We propose to jointly optimize the DNN partitioning and pipeline scheduling for multiple inference jobs. We theoretically analyze the optimal scheduling conditions for homogeneous chain-structure DNNs. Based on the analysis, we proposed near-optimal partitioning and scheduling methods for chain-structure DNNs. We also extend those methods for general-structure DNNs. In addition, we extend our problem scenario to handle heterogeneous DNN inference jobs. A layer-level scheduling algorithm is proposed. Theoretical analyses show that our proposed method is optimal when computation graphs are tree-structure. Our joint optimization methods are evaluated in a real-world testbed. Experiment results show that our methods can significantly reduce the overall inference latency of multiple inference jobs compared to partition-only or schedule-only approaches.
The developed robust tracking algorithm and backdoor defense algorithms have achieved state-of-the-art performances on publicly available benchmarks, and their source codes were released online to facilitate research in related areas.
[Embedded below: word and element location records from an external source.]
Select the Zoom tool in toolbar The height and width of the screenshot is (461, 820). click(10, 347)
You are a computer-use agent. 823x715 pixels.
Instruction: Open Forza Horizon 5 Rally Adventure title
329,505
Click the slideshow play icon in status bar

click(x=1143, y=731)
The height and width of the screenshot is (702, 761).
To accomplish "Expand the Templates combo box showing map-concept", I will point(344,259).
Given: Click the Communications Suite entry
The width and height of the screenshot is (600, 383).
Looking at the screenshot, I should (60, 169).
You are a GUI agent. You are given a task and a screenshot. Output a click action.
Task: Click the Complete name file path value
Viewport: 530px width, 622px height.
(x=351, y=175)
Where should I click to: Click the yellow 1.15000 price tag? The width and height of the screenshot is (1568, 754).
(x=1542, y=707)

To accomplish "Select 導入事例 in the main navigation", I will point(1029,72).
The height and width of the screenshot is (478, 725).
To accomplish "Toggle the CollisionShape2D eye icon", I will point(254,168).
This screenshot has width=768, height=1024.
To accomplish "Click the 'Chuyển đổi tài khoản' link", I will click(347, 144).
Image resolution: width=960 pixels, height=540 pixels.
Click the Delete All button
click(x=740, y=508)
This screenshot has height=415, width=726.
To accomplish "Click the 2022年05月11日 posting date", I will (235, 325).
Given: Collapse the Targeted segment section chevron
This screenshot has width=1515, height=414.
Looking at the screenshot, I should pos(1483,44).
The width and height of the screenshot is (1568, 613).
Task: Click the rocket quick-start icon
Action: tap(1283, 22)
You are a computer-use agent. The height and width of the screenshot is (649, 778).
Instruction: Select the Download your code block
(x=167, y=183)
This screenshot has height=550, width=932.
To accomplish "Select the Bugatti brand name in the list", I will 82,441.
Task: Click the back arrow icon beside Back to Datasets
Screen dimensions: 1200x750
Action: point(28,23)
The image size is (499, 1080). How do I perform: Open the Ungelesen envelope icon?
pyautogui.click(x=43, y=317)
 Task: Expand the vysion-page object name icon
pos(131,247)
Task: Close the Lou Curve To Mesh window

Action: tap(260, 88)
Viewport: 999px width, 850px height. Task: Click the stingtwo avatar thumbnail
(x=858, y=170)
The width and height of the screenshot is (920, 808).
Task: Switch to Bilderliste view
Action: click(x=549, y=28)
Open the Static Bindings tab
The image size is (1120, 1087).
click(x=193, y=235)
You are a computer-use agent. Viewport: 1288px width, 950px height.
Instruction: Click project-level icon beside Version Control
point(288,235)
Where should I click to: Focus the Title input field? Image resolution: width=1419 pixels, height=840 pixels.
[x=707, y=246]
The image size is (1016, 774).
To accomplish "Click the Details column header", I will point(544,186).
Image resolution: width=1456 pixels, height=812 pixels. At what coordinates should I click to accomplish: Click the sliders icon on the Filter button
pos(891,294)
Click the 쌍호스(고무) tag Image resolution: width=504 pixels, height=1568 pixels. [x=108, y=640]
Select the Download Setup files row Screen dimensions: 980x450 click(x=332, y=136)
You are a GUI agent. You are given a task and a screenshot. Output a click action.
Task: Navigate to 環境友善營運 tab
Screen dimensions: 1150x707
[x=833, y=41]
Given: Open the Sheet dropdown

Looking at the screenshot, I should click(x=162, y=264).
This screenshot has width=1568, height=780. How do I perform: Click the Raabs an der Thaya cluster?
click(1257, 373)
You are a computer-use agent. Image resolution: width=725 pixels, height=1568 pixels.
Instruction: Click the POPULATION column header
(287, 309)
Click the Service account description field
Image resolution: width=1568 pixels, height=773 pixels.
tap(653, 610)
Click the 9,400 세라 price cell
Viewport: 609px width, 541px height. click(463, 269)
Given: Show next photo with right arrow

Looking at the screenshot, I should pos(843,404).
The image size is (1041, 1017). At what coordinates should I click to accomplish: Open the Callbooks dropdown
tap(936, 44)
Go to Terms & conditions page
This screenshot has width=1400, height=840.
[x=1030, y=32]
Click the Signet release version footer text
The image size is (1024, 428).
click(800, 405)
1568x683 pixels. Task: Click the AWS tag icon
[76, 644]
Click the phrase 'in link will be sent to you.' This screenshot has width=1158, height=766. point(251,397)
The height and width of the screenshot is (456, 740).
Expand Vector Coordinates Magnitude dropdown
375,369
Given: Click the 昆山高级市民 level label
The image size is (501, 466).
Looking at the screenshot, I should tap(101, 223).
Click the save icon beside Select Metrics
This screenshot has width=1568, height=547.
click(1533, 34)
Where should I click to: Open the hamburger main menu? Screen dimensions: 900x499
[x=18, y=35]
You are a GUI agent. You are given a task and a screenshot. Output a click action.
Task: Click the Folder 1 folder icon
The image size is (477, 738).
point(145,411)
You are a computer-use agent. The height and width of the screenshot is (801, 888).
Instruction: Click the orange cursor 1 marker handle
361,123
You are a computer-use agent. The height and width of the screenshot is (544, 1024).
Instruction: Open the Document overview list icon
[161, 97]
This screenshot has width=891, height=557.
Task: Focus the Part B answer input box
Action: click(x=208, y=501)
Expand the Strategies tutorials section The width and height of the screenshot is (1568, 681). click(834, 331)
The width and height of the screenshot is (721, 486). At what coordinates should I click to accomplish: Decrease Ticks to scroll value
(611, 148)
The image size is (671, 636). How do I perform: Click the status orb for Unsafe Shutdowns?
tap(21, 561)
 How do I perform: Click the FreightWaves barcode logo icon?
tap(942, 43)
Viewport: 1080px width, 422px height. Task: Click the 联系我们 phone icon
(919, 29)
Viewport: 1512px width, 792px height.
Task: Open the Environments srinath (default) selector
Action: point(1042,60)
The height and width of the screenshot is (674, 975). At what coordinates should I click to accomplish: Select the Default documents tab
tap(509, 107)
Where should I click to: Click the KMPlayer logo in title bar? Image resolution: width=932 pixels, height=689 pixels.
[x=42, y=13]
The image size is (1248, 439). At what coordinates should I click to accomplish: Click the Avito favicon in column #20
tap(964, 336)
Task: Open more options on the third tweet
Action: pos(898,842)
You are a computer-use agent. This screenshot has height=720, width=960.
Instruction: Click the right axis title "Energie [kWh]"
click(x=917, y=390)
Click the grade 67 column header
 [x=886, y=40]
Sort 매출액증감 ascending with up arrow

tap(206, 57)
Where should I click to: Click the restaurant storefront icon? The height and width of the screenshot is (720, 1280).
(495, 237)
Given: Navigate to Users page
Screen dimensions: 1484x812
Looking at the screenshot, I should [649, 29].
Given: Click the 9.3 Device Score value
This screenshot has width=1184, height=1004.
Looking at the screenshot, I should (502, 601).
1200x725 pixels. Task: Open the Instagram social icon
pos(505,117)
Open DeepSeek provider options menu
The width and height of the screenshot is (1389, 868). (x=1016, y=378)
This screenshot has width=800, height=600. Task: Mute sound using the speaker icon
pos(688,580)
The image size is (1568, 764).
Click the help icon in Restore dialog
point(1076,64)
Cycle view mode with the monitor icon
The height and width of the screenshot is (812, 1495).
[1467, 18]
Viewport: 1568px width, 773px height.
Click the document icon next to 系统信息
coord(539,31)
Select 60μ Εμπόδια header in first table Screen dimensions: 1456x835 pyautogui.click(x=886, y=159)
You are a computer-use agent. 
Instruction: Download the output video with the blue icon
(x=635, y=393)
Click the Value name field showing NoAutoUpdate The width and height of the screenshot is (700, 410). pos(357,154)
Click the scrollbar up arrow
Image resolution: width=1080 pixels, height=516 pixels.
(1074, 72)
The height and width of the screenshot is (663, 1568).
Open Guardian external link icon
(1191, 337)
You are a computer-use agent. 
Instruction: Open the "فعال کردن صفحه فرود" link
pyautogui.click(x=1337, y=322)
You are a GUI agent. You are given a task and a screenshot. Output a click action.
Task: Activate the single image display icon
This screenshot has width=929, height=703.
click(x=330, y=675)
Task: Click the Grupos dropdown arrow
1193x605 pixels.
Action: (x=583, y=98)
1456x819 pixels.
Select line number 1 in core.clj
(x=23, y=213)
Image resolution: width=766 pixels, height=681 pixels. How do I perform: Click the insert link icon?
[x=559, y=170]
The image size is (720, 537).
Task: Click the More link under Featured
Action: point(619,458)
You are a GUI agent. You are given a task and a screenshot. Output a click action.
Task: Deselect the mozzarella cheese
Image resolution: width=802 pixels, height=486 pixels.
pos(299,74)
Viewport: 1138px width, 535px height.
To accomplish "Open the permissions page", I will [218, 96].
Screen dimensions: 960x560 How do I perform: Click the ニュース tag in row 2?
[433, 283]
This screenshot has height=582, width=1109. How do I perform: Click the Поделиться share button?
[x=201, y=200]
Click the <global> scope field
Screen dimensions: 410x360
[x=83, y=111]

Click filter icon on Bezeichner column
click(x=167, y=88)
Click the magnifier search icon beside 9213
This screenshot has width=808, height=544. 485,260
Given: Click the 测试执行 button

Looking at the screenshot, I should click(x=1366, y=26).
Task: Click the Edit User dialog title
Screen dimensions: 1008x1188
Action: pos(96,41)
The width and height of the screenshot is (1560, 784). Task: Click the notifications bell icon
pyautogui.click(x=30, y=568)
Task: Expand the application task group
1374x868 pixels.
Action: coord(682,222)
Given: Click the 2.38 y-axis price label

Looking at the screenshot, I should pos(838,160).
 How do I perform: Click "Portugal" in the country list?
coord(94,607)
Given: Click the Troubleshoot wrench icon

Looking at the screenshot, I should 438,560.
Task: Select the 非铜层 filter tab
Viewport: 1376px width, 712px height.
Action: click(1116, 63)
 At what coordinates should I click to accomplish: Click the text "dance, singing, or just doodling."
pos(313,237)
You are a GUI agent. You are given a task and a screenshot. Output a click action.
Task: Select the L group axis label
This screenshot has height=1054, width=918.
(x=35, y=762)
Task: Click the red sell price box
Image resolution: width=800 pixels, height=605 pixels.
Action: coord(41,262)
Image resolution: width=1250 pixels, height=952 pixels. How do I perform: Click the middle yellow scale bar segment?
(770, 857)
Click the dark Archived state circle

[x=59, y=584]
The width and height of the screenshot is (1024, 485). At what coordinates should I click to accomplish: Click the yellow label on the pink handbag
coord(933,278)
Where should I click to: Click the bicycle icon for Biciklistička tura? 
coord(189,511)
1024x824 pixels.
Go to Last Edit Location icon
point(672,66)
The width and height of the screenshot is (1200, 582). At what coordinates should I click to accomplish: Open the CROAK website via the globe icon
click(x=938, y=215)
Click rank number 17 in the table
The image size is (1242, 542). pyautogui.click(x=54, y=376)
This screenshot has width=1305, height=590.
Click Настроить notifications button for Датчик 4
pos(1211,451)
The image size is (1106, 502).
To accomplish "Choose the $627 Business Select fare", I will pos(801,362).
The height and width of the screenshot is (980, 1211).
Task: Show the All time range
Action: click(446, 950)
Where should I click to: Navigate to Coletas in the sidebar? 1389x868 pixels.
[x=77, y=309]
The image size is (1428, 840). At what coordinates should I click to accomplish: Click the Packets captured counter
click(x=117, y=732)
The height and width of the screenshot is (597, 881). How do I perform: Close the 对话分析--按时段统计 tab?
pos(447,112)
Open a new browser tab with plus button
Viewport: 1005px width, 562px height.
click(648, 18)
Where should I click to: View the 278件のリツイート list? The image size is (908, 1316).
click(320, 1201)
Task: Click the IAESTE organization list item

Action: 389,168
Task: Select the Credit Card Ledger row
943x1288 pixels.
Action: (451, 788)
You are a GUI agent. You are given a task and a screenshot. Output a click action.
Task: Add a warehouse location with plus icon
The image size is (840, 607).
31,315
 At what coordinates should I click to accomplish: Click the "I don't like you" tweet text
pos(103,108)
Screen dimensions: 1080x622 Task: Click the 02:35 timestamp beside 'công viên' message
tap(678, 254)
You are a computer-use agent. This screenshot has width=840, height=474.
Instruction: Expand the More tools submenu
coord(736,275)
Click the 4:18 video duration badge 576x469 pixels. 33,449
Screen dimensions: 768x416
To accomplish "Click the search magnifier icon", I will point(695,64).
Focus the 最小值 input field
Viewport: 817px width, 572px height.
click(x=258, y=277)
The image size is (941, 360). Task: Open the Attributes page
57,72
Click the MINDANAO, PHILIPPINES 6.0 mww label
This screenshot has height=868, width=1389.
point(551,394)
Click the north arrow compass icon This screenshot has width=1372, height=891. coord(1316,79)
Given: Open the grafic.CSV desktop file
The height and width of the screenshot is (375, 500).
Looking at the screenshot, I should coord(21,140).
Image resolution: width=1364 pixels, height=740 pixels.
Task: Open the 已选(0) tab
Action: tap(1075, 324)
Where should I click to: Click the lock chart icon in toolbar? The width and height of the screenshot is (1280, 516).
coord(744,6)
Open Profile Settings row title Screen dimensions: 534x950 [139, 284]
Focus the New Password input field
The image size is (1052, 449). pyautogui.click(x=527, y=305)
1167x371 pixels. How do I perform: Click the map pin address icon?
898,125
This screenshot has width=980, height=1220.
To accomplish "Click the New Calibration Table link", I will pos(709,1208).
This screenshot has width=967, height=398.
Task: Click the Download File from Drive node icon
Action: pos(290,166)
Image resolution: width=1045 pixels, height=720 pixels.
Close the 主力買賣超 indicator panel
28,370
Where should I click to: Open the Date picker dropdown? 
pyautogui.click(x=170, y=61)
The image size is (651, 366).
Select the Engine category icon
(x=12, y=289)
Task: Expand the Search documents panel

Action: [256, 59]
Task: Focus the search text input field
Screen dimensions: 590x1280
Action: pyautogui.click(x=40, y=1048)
Details can be referred to the relevant publications.

Publications

Journal

Y. Duan and J. Wu, "Optimizing Job Offloading Schedule for Collaborative DNN Inference," accepted to appear in IEEE Transactions on Mobile Computing (TMC), 2023.

Conference

Y. Xiao, F. Qin, X. Sun, and Y. Wang, "A Distributed Architecture for Cooperative Deep Learning System in Intelligent Vehicle Systems", Proc. of the 16th International Conference on Networking, Architecture, and Storage (NAS 2022), Oct. 3-4, 2022
K. Garigapati, E. Blasch, J. Wei, and H. Ling, "Transparent Object Tracking with Enhanced Fusion Module", Proc. of the IEEE/RSJ International Conference on Intelligent Robots and Systems (IROS), 2023.
L. Pang, T. Sun, H. Ling, and C. Chen, "Backdoor Cleansing with Unlabeled Data", Proc. of the IEEE/CVF Conference on Computer Vision and Pattern Recognition (CVPR), 2023.
X. Li and H. Ling, "GTCaR: Graph Transformer for Camera Re-localization," Proc. of European Conference on Computer Vision (ECCV), 2022.

Workshop

N. Bovee, S. Piccolo, N. Wang, and S. Ho, "Experimental Testbed for Computation Offloading for Cooperative Inference on Edge Devices", EdgeComm: The Fourth Workshop on Edge Computing and Communications at ACM/IEEE Symposium on Edge Computing, 2023. (submitted)
P. Makarand Mhasakar, K. Doshi, N. Wang, S. Shyang Ho, and H. Ling, "Distributed Tracking and Verifying: A Real-Time and High-Accuracy Visual Tracking Edge Computing Framework for Internet of Things, EdgeComm: The Fourth Workshop on Edge Computing and Communications at ACM/IEEE Symposium on Edge Computing, 2023. (submitted)

Poster

S. Piccolo and N. Bovee, "Experimental Testbed for Computation Offloading for Cooperative Inference on Edge Devices", Proc. of the Rowan University Summer Undergraduate Research Program Symposium, July 2023.
B. Chao, C. Lee, L. Saikali, A. Marin, L. Ruiz, and Y. Wang, "Self-driving Car Simulator, California Polytechnic State University", Proc. of the College of Science Research Symposium, Pomona, April 28, 2023.

Thesis/Dissertations

Dubin Duan was a PhD student at Temple University from 9/1/2017 to 8/31/2022. He successfully defended his PhD dissertation titled “Accelerating DNN Inference and Training in Distributed Systems”. He joined Facebook as a software engineer.

Asmika Boosarapu was an MSCS student from 10/1/2021 to 5/31/2023. She successfully defended her MS Thesis titled “Computation Offloading Design for Deep Neural Network Inference on IoT Devices”.